I live in a small beach town in New Jersey and the holiday season is upon us, as evidenced by Christmas trees strapped to car roofs, and strings of lights on every friggin thing that’s not moving. I get it. But what seems to be forgotten is that this holiday season also includes Chanukah. Or that kickass of all Jewish holidays, "the festival of lights." All I know is that as a kid it meant eight guaranteed presents! It’s a cliche but, compared to the pomp and pageantry of Christmas, the festival of lights kind of blows.
However, as an adult, I’ve come to dig the ceremonial candle lighting, now that I finally understand the meaning of Chanukah (it was lost on me until I had to explain it to my boyfriend’s son) And now, as the Girlfriend Mom, I spread the guaranteed eight presents tradition to the kids. Who’s their best Jewish friend now? My boyfriend’s son lights the candles, and it touches me. Deep down now I know that he does it because the matches and fire ignites his inner pyromaniac.
Where was I? Oh, yeah, my beach town. Lawn decorations are in abundance, as are those on porches and in storefronts. Those Christians sure do love ginormous inflatable Santas and nativity scenes. And God bless. If someone wants to inflate a baby Jesus, who am I to judge? I do not live in a Jewish neighborhood, although there is a teeny tiny temple tucked away between two teeny tiny streets, that was all but invisible until Hurricane Sandy took down some very large trees. Lo and behold, there is a Temple in my quaint little beach town. But my question is, would it be too much to ask to see just one inflatable menorah?

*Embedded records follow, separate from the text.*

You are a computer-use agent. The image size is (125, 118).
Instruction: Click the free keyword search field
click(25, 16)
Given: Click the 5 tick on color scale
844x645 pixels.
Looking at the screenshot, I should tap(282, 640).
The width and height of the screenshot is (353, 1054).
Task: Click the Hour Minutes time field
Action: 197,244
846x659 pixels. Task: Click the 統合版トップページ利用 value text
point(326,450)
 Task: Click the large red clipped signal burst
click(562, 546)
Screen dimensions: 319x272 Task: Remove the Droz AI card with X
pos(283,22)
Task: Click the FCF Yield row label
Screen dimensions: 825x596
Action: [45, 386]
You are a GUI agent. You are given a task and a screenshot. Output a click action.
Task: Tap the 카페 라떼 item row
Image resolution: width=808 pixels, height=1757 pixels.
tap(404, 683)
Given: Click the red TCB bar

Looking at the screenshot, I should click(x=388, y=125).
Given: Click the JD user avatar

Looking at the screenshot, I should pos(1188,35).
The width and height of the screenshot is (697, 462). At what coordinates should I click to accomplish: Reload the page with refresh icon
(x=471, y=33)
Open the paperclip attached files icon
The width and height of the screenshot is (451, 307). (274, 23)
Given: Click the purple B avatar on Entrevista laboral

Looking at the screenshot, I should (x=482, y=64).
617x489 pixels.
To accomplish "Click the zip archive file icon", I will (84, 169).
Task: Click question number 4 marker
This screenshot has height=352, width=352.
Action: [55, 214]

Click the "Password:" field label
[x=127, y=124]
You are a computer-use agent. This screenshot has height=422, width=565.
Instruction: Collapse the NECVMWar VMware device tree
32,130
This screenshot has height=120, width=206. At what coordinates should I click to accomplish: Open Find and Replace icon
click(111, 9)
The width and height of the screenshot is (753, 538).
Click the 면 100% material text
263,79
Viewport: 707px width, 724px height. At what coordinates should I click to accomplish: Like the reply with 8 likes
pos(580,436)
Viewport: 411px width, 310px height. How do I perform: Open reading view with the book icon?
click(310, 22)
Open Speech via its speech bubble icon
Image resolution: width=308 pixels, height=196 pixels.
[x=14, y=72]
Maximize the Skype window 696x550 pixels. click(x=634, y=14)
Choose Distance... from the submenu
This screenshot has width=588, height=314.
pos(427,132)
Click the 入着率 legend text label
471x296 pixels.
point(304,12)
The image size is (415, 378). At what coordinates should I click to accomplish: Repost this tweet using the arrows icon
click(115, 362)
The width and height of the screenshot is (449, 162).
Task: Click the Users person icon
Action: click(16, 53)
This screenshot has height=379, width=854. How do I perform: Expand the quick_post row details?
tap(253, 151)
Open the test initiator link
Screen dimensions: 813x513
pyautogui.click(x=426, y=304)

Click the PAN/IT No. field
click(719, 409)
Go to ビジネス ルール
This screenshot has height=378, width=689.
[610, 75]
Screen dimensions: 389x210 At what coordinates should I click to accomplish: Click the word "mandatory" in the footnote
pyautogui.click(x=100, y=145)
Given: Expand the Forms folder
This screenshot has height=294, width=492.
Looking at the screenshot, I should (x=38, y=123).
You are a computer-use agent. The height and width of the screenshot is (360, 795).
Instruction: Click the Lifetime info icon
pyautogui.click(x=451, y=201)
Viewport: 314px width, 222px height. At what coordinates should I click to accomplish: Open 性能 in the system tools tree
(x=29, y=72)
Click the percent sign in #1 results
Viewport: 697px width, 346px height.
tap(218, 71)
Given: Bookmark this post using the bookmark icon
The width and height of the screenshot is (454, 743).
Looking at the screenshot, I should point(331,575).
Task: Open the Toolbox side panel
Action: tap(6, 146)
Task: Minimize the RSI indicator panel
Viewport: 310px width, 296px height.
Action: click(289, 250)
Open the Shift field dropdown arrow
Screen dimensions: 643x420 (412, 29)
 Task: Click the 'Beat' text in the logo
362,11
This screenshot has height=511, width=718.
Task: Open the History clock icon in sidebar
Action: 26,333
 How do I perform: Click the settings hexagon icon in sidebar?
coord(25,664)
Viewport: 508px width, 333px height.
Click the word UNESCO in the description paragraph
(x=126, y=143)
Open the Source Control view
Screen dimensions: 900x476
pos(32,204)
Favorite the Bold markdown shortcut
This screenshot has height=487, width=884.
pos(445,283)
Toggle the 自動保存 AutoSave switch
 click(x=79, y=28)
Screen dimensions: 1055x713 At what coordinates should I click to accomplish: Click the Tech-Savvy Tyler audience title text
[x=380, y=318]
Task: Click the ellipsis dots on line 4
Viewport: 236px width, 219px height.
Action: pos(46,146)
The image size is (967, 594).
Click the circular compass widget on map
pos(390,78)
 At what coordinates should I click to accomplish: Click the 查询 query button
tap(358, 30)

People’s own homes are one thing, to each his, or her, own, but what about in public stores and restaurants? It feels strange not to see menorahs in the windows, or a friggin’ Dreidel. It’s unfair, especially since Chanukah usually starts before Christmas (as it does this year) or overlaps with Christmas, as it did last year. There’s a Jewish deli on one of the corners in town, and there’s bubkis in the window.
All holidays should get equal stage time.
Full disclosure: Accepting a Christmas tree and decorations in the house where I live with my Portuguese lover has been a process. Truth be told, from a style and taste perspective, I’m not a fan of standard fair tree ornaments or holiday pillows. I do like the lights, though.
Further disclosure: We, my Jewish family and I, used to celebrate Christmas. We were those reformed Jewish families that you might have heard about. We lived in a two bedroom apartment and my dad always brought home a tree, whose top branches brushed the ceiling. I never questioned this and I certainly didn’t question the Christmas presents under the tree. These were in addition to the eight Chanukah presents. Of course some of those Chanukah presents were things like, socks, gum, saline solution for our contact lenses, pencils, and film for our Instamatic cameras. You know, the fun stuff.
As the years marched on, our humungoid Christmas tree was downsized to a Chanukah bush. I never really understood that. The bush part I mean. Like a burning bush? Unbeknownst to me and my brother, Daddio was slowly finding his Jewish roots, and we were slowly losing our Christian Christmas. If you were to ask my mom why we celebrated Christmas, she’d say that it was never a religious celebration but rather an opportunity to decorate. And wrap. The woman is an expert gift wrapper.
Away went the glass balls, that would break if you breathed on them the wrong way, and the tinsel. Gone were untangling the lights to be hung around the tree, that often brought about cursing, and stomping out of the living room screaming, “Why are we doing this? We’re Jewish!”
Out with the old, in with the artsy and whimsical ornaments, usually made out of wood, or clay. We had moved to a bucolic country town, and my mom thought that stringing popcorn and ornaments made by the Amish were less "Chistmassy." She was in friggin denial.
By the time I was in college, Christmas consisted of stacking presents in an antique rod iron sleigh. Mom was channeling her country chic-ness. My dad had had enough of trees and bushes. It didn’t feel right celebrating Christmas, so we found our way back to a menorah, and only a menorah.
Cut to present day. My brother married an Italian and Scottish woman, and my nephews now celebrate Christmas, just like my brother and I did when we were their age. And now I celebrate Christmas (just the decorating part) with my boyfriend and his kids. It’s an ongoing process of acceptance, in spite of my upbringing.
This is what couples do, right. I’m sure Katie Morosky and Hubbell Gardner (“The Way We Were”) celebrated Christmas and Chanukah. Of course they ended up divorcing, but I’m pretty sure it wasn’t over a game of Spin the Dreidel.
If I can light the candles in my new bicycle menorah, then my boyfriend can hang his climbing Santa, that rings, sings, rattles and shakes. Because we’re practicing tolerance and love here.